+++ Input data +++
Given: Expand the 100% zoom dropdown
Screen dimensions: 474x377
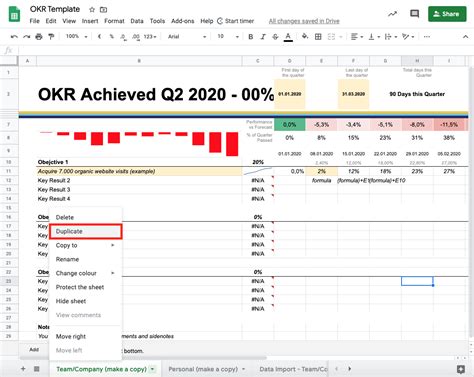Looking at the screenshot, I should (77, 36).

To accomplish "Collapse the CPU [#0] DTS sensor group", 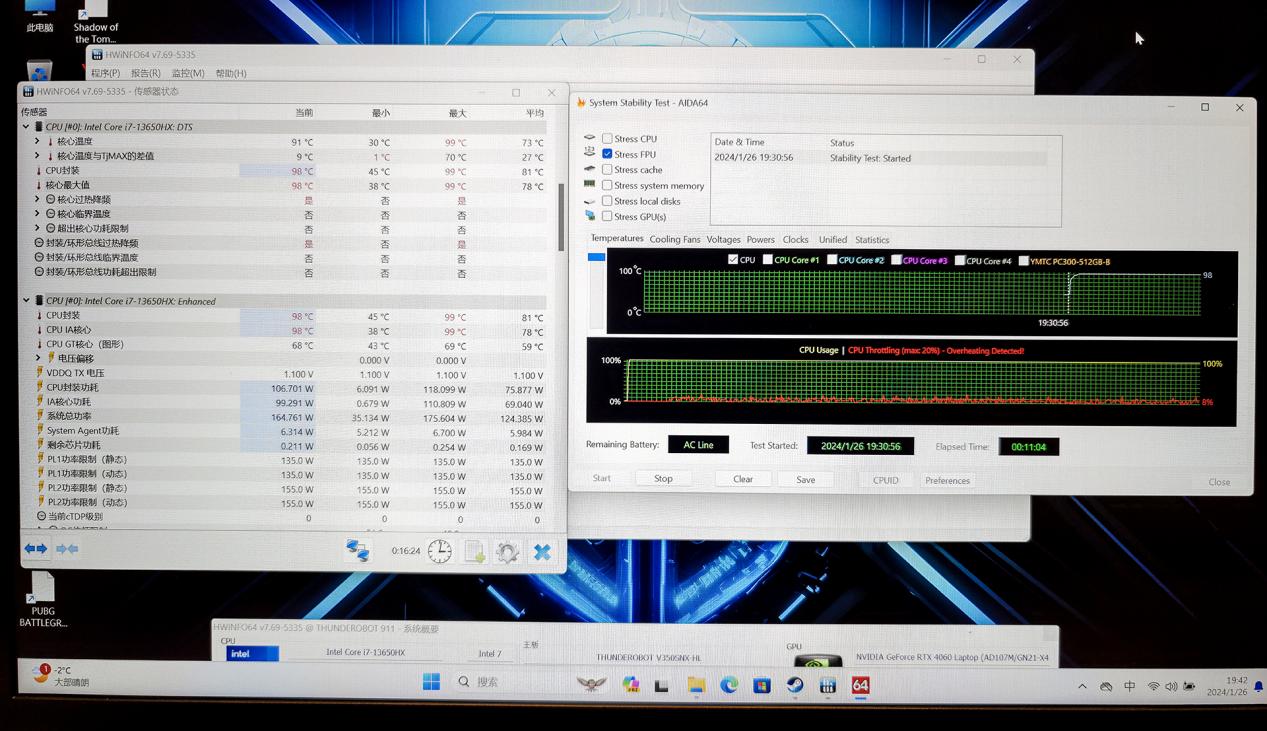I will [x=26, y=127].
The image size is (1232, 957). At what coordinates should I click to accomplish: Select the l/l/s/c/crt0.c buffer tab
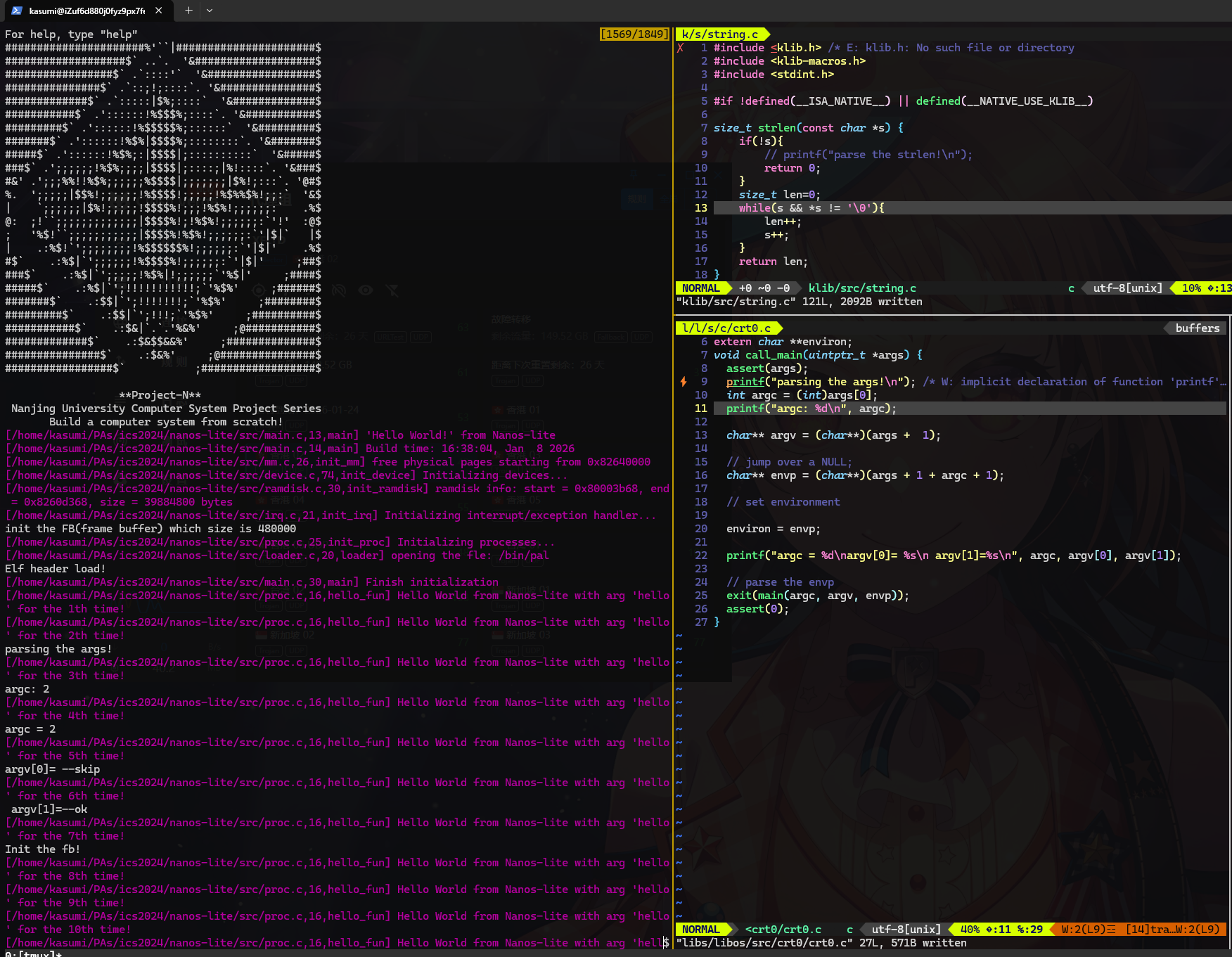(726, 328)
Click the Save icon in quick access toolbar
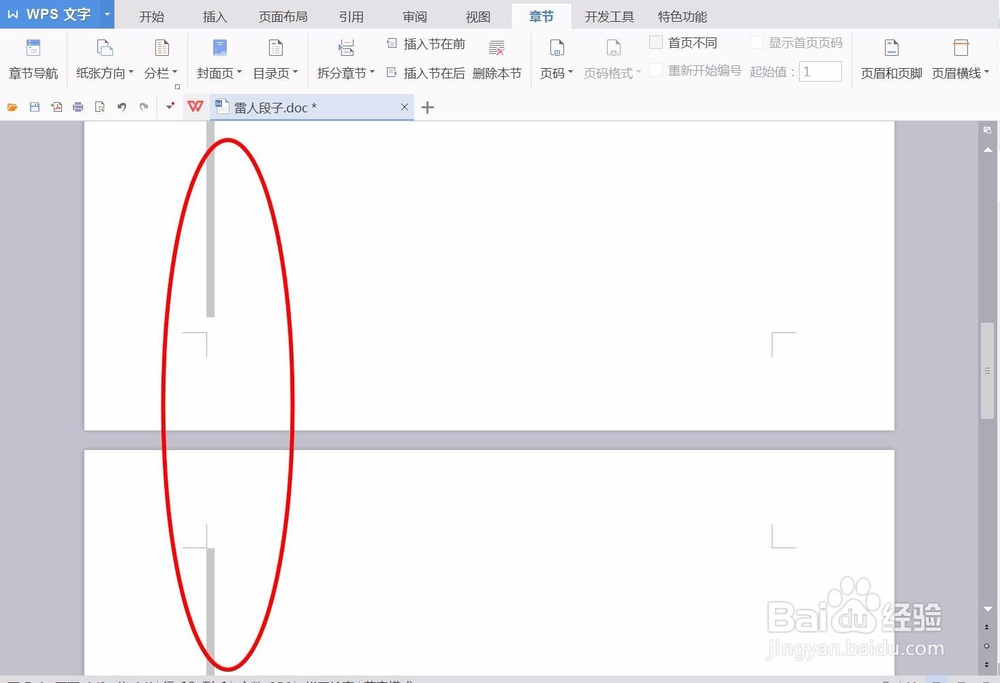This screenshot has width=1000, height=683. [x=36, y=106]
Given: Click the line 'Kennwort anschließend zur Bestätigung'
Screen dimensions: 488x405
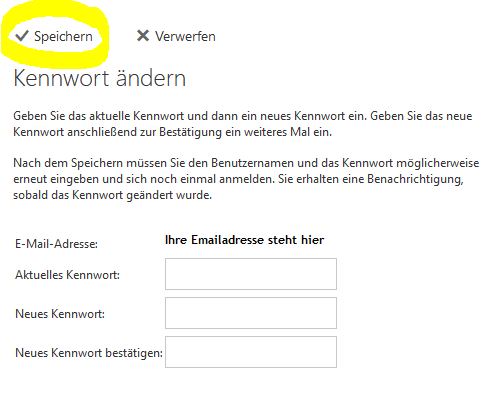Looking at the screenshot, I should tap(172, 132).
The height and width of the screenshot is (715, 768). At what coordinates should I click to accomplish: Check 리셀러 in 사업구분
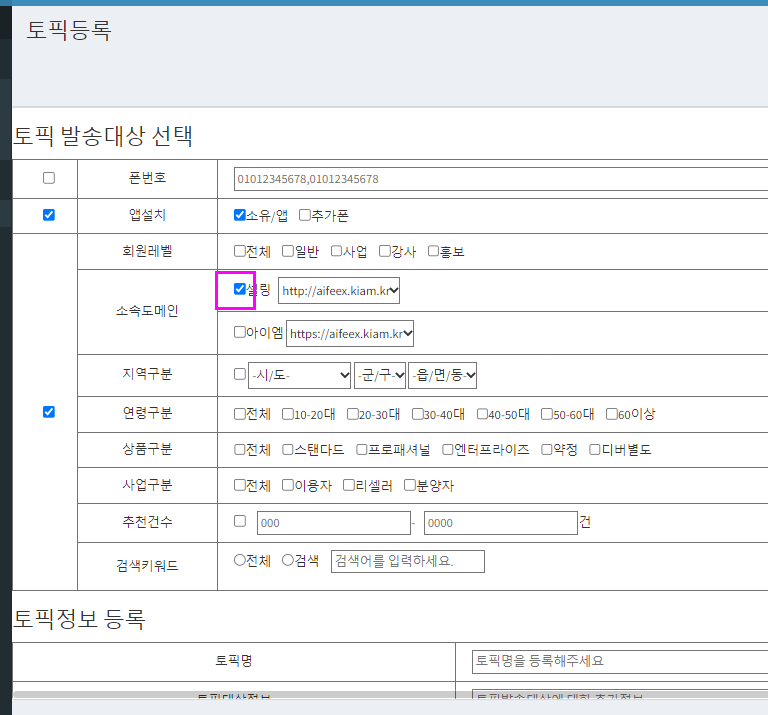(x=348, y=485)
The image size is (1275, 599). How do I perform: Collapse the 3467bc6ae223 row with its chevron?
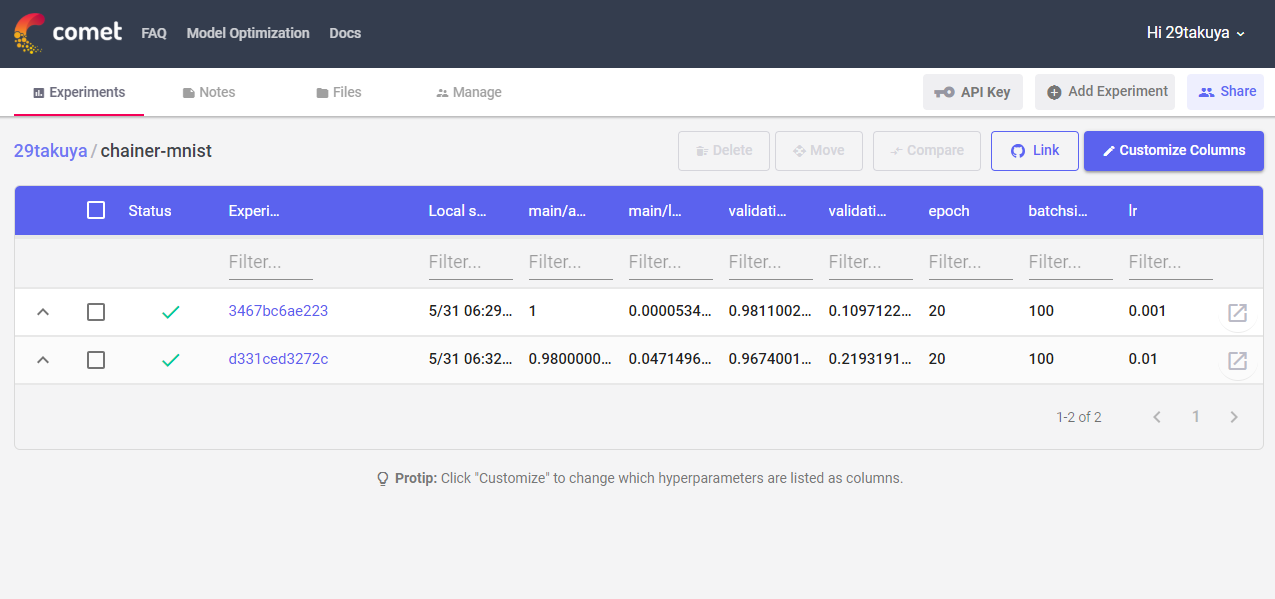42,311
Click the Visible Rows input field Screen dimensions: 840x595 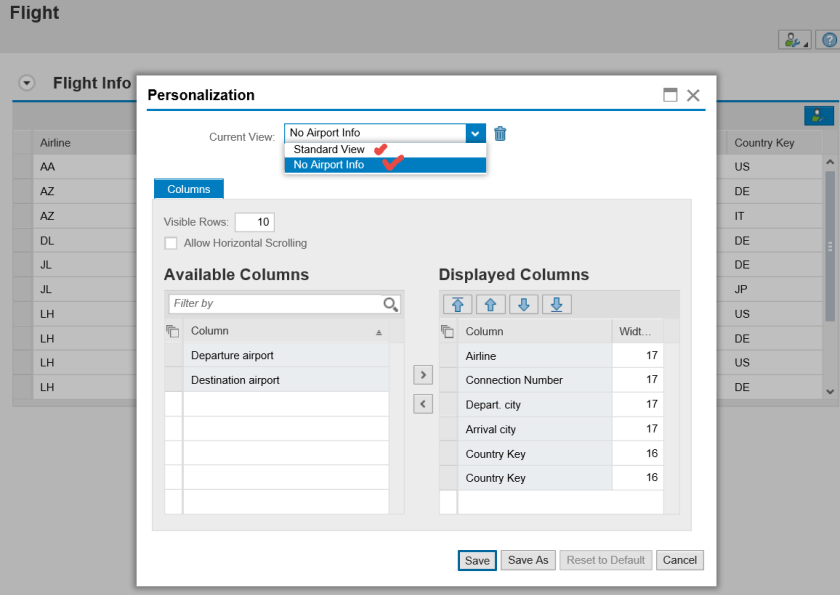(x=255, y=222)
+++
**About this task:**
After reading through the material, report every line that holds "Given".

**Response to this exercise:**
Given: Expand the 100% zoom dropdown
Given: Click the line 'Kennwort anschließend zur Bestätigung'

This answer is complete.